Schizophrenia is a disturbing disease for a pretty simple reason: we don’t know why it happens, we don’t know if it’s genetic, and we don’t know when it will kick in if it does happen. And it’s tragic to watch: schizophrenia is a horrible, disabling mental illness.
Schizophrenics have many symptoms, but the common denominator is this: trouble sleeping. Doctors have dismissed this for years, until recently, when they decided to trigger schizophrenia-type symptoms in mice and check to see what their sleeping patterns were like.
In a word: shot.
It boils down to body clocks. The gene disrupted, SNAP25, alters proteins that communicate information from your body’s central clock to the other various biological clocks around your body. It’s a lot like jet lag: if these clocks get out of sync, it can mess with you in all sorts of ways, and not just mentally: shift workers going on third shift have a higher likelihood of type 2 diabetes, high cholesterol, obesity, and cardiovascular disease.
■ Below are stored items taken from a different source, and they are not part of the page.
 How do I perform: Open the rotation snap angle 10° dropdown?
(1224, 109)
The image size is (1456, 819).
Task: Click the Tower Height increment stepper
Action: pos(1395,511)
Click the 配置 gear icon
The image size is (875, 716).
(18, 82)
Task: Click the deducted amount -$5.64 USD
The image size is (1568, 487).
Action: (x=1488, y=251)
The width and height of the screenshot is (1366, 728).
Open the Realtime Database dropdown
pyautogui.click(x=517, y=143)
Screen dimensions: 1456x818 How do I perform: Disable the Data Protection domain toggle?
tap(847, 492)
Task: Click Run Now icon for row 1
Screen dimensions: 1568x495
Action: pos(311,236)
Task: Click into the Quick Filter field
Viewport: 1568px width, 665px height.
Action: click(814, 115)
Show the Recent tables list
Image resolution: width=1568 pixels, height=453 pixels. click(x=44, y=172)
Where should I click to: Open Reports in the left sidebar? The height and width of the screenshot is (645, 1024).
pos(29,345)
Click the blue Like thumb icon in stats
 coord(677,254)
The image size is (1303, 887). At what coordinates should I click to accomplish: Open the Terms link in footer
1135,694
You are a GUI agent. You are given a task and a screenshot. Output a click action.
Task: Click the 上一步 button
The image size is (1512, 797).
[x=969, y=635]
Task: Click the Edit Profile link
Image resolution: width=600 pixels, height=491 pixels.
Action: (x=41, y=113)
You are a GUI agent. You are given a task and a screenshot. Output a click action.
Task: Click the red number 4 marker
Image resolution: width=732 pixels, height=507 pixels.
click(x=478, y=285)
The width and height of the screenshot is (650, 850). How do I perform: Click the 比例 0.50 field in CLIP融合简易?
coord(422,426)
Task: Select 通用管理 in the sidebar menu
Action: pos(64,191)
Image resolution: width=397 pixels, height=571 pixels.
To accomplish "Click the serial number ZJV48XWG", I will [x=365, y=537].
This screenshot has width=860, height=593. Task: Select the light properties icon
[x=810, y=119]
Schizophrenics, by the way, have almost exactly the same higher rates.
That said, there’s still the problem of cause: are the clocks going out of whack causing schizophrenia, or is a different cause of schizophrenia knocking the clocks out of whack? It still opens the door to new treatments, and might just help end a serious mental illness.
And this is why we love science, ladies and gentlemen.